Nada más lejos de la realidad. Pronto me di cuenta
que La Vereda estaba abandonado, y que entre las casas, las más en decrépita ruina,
solo unas pocas mostraban la elegante sencillez de sus muros restaurados, el esmerado
detalle de un dintel sin mácula y una ventana con visillos bordados, un horno bien
conservado o unas puertas cuidadosamente cerradas.
Y sin embargo, ni un alma, ni un perro, ni una gallina… Solo
la desolación de las ásperas y escarpadas tierras de la Sierra de Ayllón, del
barranco que se abre profundo por debajo del pueblo… Si acaso un águila real
volando alta, lejana y pasajera, por sobre las repoblaciones de pinos, los
jarales y la roca desnuda.
La arquitectura negra de Guadalajara en su entonces verdadera,
máxima y genuina expresión, era la de una región yerma por la que entre los pinares
solamente corría el viento serrano y helado; la de un mundo perdido en el que
por entre sus calles, ya no se encontraban aldeanos, viejas enlutadas o niños
vocingleros, o la de un museo al aire libre, quizás el espacio de un solitario almoneda.
He vuelto a pasar, unas cuantas veces por La Vereda. La sensación
ya no es igual. Ahora ese mismo mundo -no sabría decir si anacronismo-, cercano
su reconocimiento como Patrimonio de la Unesco… ha recuperado una cierta vida…
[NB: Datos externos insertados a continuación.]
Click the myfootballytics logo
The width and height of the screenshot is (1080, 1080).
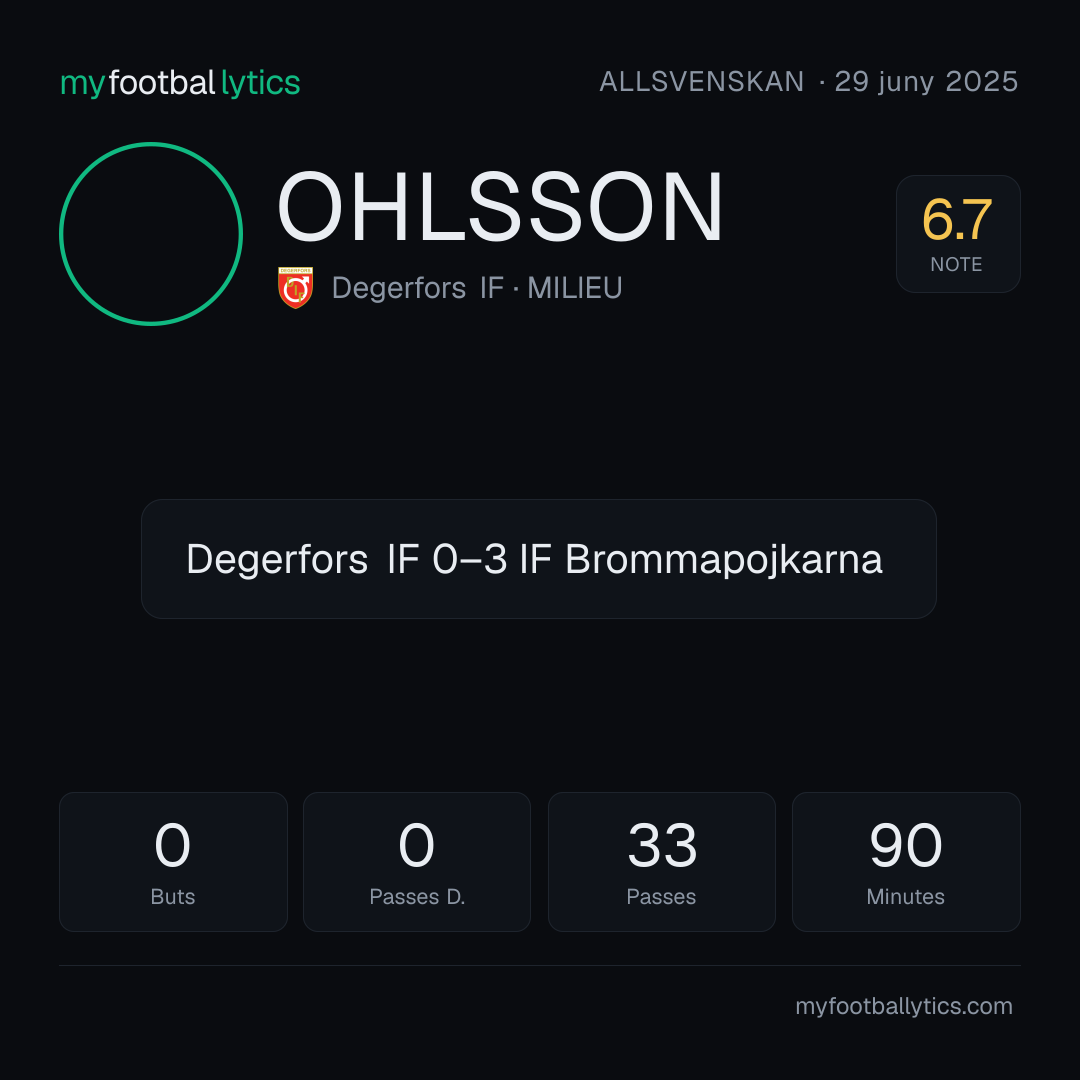pos(180,83)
aunque no la de su pasado; ha levantado sus cercas y sus muros, ha abierto sus
puertas, ha encendido sus cocinas y ha calentado sus hogares.
Lo mismo ha
pasado en tantos otros lugares. Me alegro, no hay nada malo en ello… no
soluciona el problema del despoblamiento rural de España pero en alguna medida
lo remedia y conserva ese valioso patrimonio que es merecedor de
reconocimiento.
Tras la
construcción del Embalse de El Vado en 1954 que anegó por completo el pueblo
del que recibe su nombre, La Vereda quedó aislado y abandonado. En 1976 un
grupo de arquitectos de Guadalajara y Madrid crearon una asociación cultural
para mantener el legado arquitectónico del pueblo que el ICONA quería derribar.
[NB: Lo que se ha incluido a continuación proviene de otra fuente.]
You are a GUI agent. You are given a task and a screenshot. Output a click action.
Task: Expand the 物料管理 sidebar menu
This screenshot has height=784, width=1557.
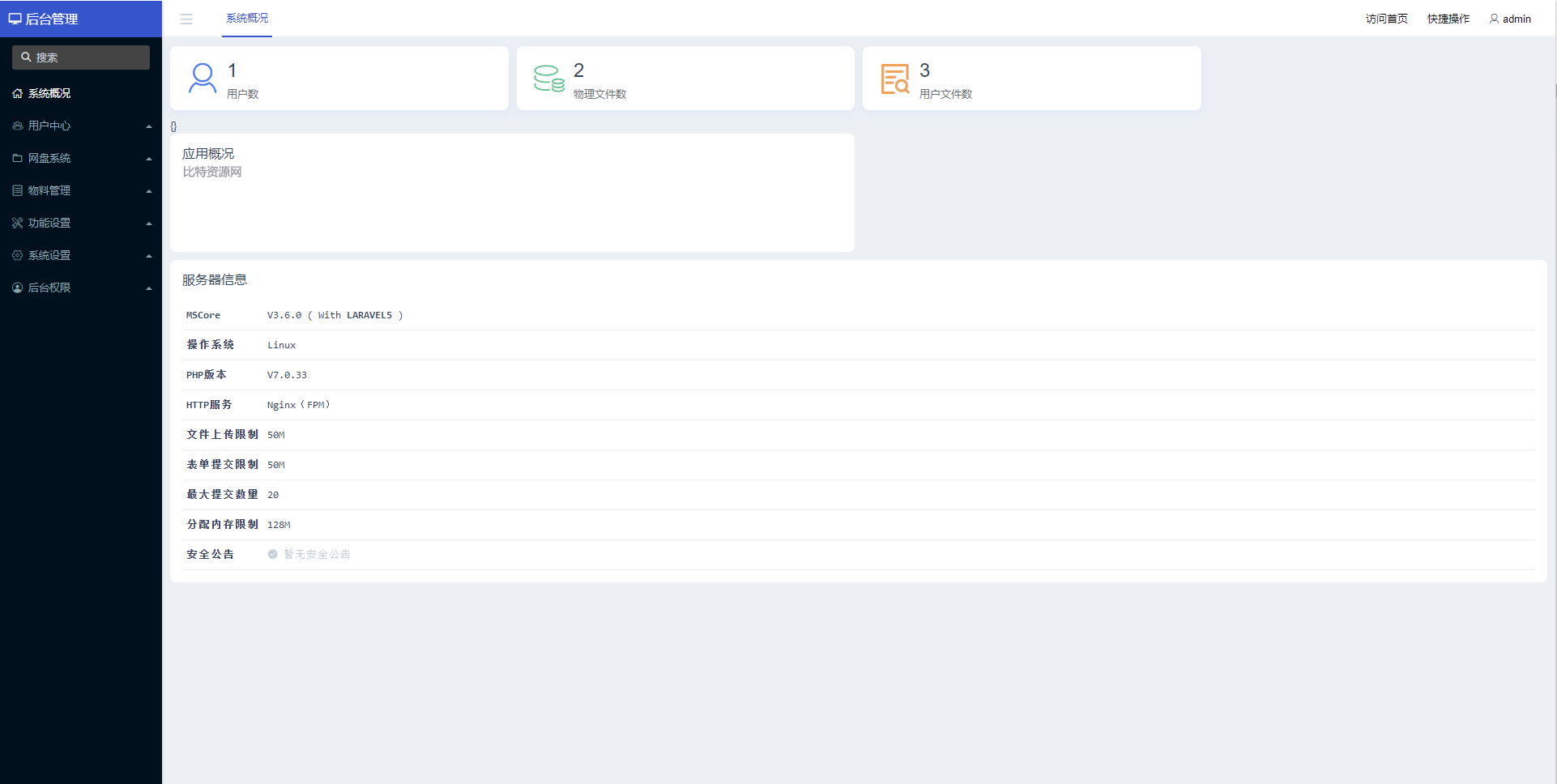click(x=81, y=191)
A La Vereda se llega desde las localidades de Campillo de
Ranas, por el Oeste o de Retiendas, por el Este pasado sobre la presa y
siguiendo una pista
forestal que se adentra en la espesura del bosque de pinos.
Las sobrias
construcciones se mimetizan con el entorno natural del territorio en una
simbiosis casi perfecta, conformando un paisaje en perfecta armonía. La
principal característica de esta arquitectura son las grandes superficies de
pizarra negra que sirven tanto de cubiertas como de muros para las
edificaciones, y que son obtenidas del propio terreno de la zona. Estas lajas
pizarrosas dan el peculiar color negruzco a las construcciones y el nombre a
esta original y excepcional arquitectura tradicional.
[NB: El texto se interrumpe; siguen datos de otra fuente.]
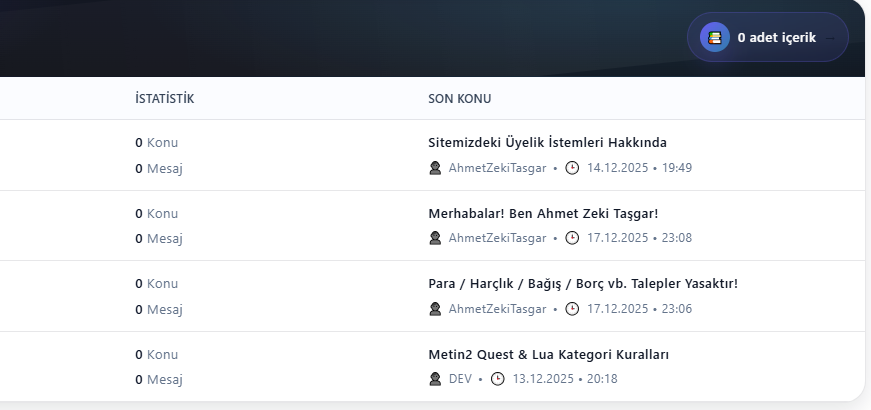Click the stacked books icon beside '0 adet içerik'
The image size is (871, 410).
(714, 37)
Dado el clima extremadamente frío de la comarca, con largos y duros inviernos y frecuentes nevadas, las viviendas, con gruesos portones de madera, son de anchos muros y aposentos pequeños, con ventanas igualmente de reducido tamaño dispuestas en la fachada sur, grandes espacios reservados para cocinas y chimeneas y división del recinto con estancias bien diferenciadas para las personas, el ganado y los productos de la tierra. Además de las casas, cobertizos, iglesias, puentes, apriscos para el ganado y cercados, vienen a completar un conjunto arquitectónico de enorme belleza y singularidad.